There are moments when the past sits beside us like an old friend, uninvited yet familiar. It leans in during quiet evenings, whispering stories of classrooms, laughter, and the unspoken resilience that carried us through. 

Memory is not a passive archive—it is a living companion. It reminds me of the tragedy that carved me into who I am. It reminds me of nieces whose birthdays mark the passage of time, each candle a symbol of continuity. It reminds me of friends who became family, whose solidarity during illness was not charity but covenant. These recollections are not simply nostalgia; they are the scaffolding upon which tomorrow is built. 

Yet tomorrow is not guaranteed. Stroke taught me that. Paralysis taught me that. The irony of immobility is that it forces one to move inward, to journey through corridors of thought and spirit that daily busyness often conceals. In those corridors, I discovered resilience not as a heroic act but as a quiet discipline: waking up, writing, remembering, refusing to surrender dignity.

What, then, is the task of memory? It is to remind us that we are not accidents of history but authors of it.  To write is to weave, and to weave is to resist forgetting. 

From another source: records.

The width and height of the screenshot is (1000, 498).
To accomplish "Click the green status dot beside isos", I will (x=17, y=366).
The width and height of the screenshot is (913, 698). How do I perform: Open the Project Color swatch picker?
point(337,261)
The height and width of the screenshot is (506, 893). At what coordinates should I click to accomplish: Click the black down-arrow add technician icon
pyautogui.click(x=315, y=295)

So I got a notification from WordPress recently and it’s my 14th anniversary and oh my I think I am (this) the oldest blogger/blog.
 

So I write—not because words are enough, but because they are what I have. And in writing, I find that memory is not heavy after all. It is light, guiding me toward a tomorrow that, though uncertain, is still mine to claim. To more writing and getting better

1 Comment

  1. Linda Mchawi's avatar Linda Mchawi says:

    Happy 14th Mwene! I was writing earlier this morning and did not realise how much time had passed. There is something about writing. And to quote you : To write is to weave, and to weave is to resist forgetting.